Elizabeth Clare Prophet claimed, by taking "dictations" from them, names of many dozens of additional Ascended Masters that were previously unknown.

The concept of recognizing the spiritual self, one's own psychological and karma battles and how to overcome them, and eventual Ascension of all humanity is covered in James Redfield's Celestine Prophecy and its sequels, The Tenth Insight: Holding the Vision and The Secret of Shambhala: In Search of the Eleventh Insight.  These books, while controversial, are recent popularizations of the concept of Ascension.

In Ascended Master teachings there is also mention of Serapis Bey, a being who was incarnated as a high priest in one of the "Temples of the Sacred Fire" on Atlantis, and who migrated to Egypt at the time of the destruction of Atlantis. It is also believed that he was incarnated as the Egyptian Pharaoh Amenhotep III (who constructed the Temple of Luxor to the god Amon) and also as Leonidas, the King of Sparta, who was killed in 480 BC defending the pass of Thermopylae against the invasion of ancient Greece by Emperor Xerxes I of the Persian Empire. According to teachings of Agni Yoga,

Universal All-Pervading Presence of Life
This is properly called Isness; students of the Ascended Master Teachings believe that there is One God, the "Universal All-Pervading Presence of Life", "The One", Who is the Source of all Love, Light, and Truth in existence, and that all forms of existence and consciousness emanate from this "Allness of God"—"The One". The Voice of the I AM states "All Life is One"  and that there is "One Substance, One Energy, One Power, One Intelligence" as the Source of all consciousness and creation. This Divine Being and Mind is considered to be above and distinct from all creation (in the sense of classical theism), transcending all creation yet interpenetrating all existence. Belief in this "One God" stresses the essential unity of the spiritual and material components of the universe. God creates through Individualized Identities that have distinct Self-Consciousness and that make up the Spiritual Hierarchy of Creation, yet remain connected through the flow of the "River of Life" and "Lifestream" to the "One Undivided God" - the "All in All" - the "Good" - the "Source from which all Life, Light, and Love come." There is always an uninterrupted "Oneness" that is maintained with the "Allness" of God. From the "One God" all other realities, including hierarchy, humanity and the material universe, are the result of a process of emanation.

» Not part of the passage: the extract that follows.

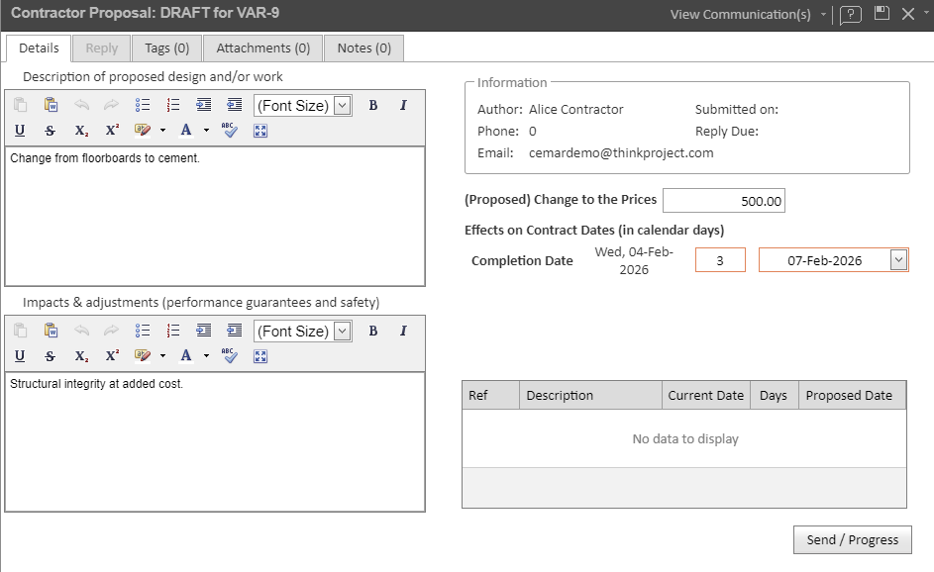
Task: Insert bulleted list in the Description editor
Action: pos(143,106)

The Individualized "I AM" Presence
Adherents of the Ascended Master Teachings believe that each person is an incarnation of an "Individualized Presence" of the "Most High Living God" - the "Mighty I AM Presence" - as part of our very Nature and Being. God (as Life and Love) manifests in the 7 octaves of the created universe through individual Divine Identities. As embodied individuals, we are the outer expression of that God Self in form. It is our unique and immortal True Identity, yet always sharing in the Allness of the ONE GOD.

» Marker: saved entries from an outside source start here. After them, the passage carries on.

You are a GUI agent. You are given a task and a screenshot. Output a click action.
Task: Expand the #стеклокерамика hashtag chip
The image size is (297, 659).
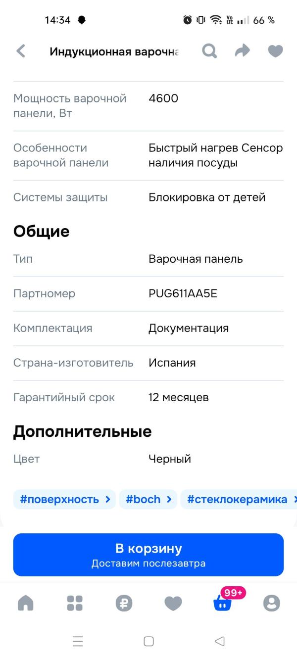[237, 499]
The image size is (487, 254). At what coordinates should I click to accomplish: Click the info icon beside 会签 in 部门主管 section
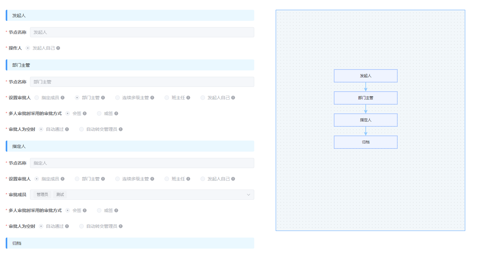[x=85, y=113]
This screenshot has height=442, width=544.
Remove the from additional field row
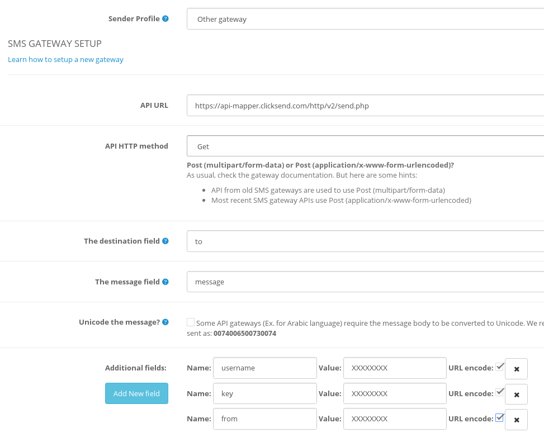point(516,420)
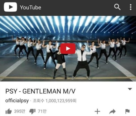The width and height of the screenshot is (136, 116).
Task: Dislike the video with thumbs down
Action: [32, 111]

A characteristic of students of the Ascended Master Teachings is the use of God's Creative Name - "I AM" - in the use of Decrees, Fiats, Adorations, and Affirmations to invoke and send forth the Light of God to Bless Life, to bring forth the Perfect Divine solution for every situation, and to fulfill the Divine Plan. It is believed to be a way of externalizing more Divine Light, Divine Love, and Divine Life into the lower planes of creation through the dynamic force of sound vibration as creative energy.The Magic Presence states:"Only the Self-conscious Individual has ALL the Attributes and Creative Power of the 'Mighty I AM Presence.' Only He can know who and what He is, and express the Fullness of the Creative Power of God whenever He decrees, by the use of the Words, 'I AM.' The outer human part of this activity is what We call the personality. It is but the vehicle through which Perfection should be expressed into the outer substance of the Universe.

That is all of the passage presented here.